Texto extraído -
"""

Un gol por nuestros mayores

Por Óscar Falagán

18/04/2020
 Actualizado a 18/04/2020
Goyo Benito, en un partido con el Madrid. | EUROSPORT
Goyo Benito, en un partido con el Madrid. | EUROSPORT
Es esta una de esas pequeñas anécdotas, una de esas historias sencillas que se cuentan en cada casa, pero que no por pequeñas y sencillas dejan de ser bellas y sentidas… Una tarde de noviembre de 1979, un miércoles concretamente, cuatro paisanos de la comarca de La Bañeza se disponían a salir en dirección a Madrid con el Estadio Santiago Bernabéu en mente. En la guantera de un Simca 1200 había un sobre que contenía lo que para ellos era un tesoro: cuatro entradas para el partido de vuelta de los octavos de final de la Copa de Europa. Eran paisanos de veinte y tantos años o así (de veinte y tantos de los de entonces, es decir, dueños de negocios, casados, con hijos…), que apuraron hasta el último minuto para dejar arreglados los asuntos de sus respectivos establecimientos: una tienda de fontanería, otra de electrodomésticos, un par de bares.

"""

Datos de señalización en capturas de pantalla y documentos:
"""

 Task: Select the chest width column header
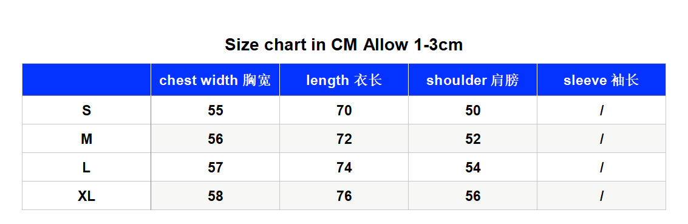pos(216,80)
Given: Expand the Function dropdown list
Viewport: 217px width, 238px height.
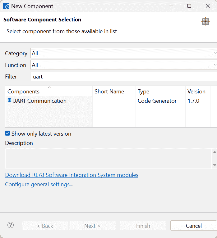Looking at the screenshot, I should coord(124,65).
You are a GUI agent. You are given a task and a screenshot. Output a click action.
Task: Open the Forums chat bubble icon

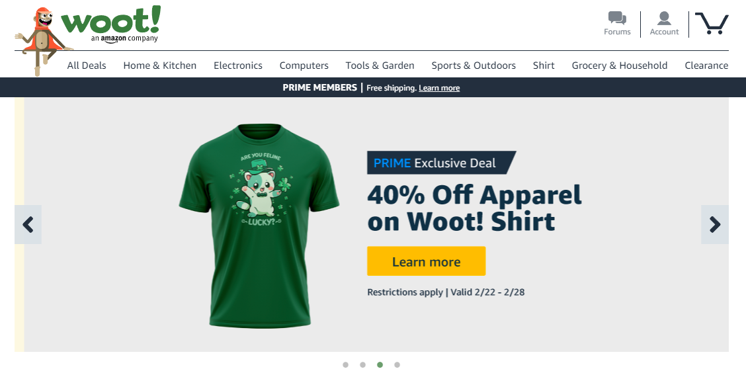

"""

Problema planteado A -
Responde a estas preguntas sobre el artículo del gol:
(i) ¿A quién muestra la foto según su pie?
(ii) ¿En qué coche viajaban los cuatro paisanos?
(iii) ¿Para qué partido eran las entradas?
Problema planteado B - ¿Qué establecimientos tenían los paisanos, según el artículo del gol?

Resultado A -
(i) A Goyo Benito, en un partido con el Madrid.
(ii) En un Simca 1200.
(iii) Para el partido de vuelta de los octavos de final de la Copa de Europa.

Resultado B -
- Una tienda de fontanería
- Una tienda de electrodomésticos
- Un par de bares